India’s celebrated cueist Pankaj Advani, who recently won his 12th World Billiards Championship title, says he always comes up with his best when put under pressure.
“My mom calls me a pressure cooker because I cook (play well) under pressure,” Pankaj said in an exclusive interview to thestatesman.com.
The 31-year-old cueist from Pune outclassed Singapore’s Peter Gilchrist on Monday to claim his 12th World Billiards title, decorating his trophy shelf that contains 16 international titles, besides Arjuna Award, Rajiv Gandhi Khel Ratna, and Padma Shri, which he won in 2004, 2006 and 2009 respectively.
“This is my 12th World Billiards title. I have won four IBSF World Snooker titles, too. Not in my wildest dreams would I have seen myself winning so many titles and creating records,” Pankaj said, when asked how he feels while looking back at his achievements so far.
“I had never thought it possible to win world titles in all formats of billiards and snooker. I’m very thrilled to be the only person in the world to do so,” he added.

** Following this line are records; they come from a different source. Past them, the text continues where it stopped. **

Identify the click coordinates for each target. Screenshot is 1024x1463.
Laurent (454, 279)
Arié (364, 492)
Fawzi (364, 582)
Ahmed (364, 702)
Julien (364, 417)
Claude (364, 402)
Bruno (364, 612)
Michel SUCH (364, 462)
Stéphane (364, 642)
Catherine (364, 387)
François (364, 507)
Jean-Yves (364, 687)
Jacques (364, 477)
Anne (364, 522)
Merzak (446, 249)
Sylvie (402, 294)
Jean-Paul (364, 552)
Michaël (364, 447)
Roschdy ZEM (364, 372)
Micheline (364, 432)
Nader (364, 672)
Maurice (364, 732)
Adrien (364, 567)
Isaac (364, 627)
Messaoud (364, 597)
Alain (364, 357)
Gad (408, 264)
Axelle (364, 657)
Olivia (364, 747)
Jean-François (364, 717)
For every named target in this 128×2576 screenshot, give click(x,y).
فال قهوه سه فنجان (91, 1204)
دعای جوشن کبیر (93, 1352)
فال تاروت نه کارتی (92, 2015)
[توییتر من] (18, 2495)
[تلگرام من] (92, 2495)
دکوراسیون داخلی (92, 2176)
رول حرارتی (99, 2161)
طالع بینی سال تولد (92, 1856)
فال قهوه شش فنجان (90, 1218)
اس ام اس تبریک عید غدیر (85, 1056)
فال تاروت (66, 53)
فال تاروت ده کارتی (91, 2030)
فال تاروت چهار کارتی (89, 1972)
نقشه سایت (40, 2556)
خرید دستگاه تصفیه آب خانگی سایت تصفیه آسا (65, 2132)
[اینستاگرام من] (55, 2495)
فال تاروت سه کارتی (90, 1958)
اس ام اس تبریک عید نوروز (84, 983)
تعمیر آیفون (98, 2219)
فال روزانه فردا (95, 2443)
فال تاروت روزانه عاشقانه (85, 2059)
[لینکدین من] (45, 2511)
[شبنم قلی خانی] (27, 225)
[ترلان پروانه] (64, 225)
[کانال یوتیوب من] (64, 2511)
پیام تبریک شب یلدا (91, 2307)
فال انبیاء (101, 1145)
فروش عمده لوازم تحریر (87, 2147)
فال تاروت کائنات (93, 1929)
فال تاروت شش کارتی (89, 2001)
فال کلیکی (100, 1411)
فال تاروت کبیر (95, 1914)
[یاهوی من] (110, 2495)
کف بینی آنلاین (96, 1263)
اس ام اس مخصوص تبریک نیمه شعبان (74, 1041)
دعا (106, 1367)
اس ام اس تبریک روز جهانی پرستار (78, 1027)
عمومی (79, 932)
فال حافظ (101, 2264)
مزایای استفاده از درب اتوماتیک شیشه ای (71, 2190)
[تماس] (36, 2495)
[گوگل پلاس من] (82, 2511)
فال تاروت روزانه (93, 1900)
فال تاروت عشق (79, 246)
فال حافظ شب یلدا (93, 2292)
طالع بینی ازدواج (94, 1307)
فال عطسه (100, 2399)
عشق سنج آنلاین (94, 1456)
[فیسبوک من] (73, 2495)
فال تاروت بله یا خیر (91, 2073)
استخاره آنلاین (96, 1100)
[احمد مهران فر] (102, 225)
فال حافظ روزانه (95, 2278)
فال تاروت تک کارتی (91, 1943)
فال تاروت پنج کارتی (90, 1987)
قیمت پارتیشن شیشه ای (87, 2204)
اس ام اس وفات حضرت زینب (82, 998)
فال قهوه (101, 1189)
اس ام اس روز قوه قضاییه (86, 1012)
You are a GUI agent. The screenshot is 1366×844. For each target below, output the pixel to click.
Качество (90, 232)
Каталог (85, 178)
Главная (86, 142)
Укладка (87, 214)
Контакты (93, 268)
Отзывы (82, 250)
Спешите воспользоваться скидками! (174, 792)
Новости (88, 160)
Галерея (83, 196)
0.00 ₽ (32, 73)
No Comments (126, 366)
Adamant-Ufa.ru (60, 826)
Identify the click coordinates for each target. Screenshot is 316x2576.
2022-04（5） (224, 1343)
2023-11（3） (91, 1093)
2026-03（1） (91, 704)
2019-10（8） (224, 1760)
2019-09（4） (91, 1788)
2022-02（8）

The ace Indian cueist counts all his achievements as an honour and wants to keep India on top of world map through his heroics.
“I want to keep the flag flying high and continuously put India on the world map in cue sport,” he said.
Pankaj’s recent victory in Bangalore was larger than life for the Indian hero as it came following a roller-coaster ride amid a tough competition. Following a neck-to-neck clash in the final, Pankaj beat Gilchrist 6-3 [151 (98)-33, 150 (97)-95, 124-150, 101 (98)-150 (89), 150 (87)-50, 152-37, 86 (86)-150, 151 (110)-104, 150 (88)-15].
“It’s always awesome to win a major championship. I couldn’t have asked for a better ending to the year than winning a world title at home. That too, title No. sweet 16 in the year 2016,” Pankaj said, referring to his 12th title triumph.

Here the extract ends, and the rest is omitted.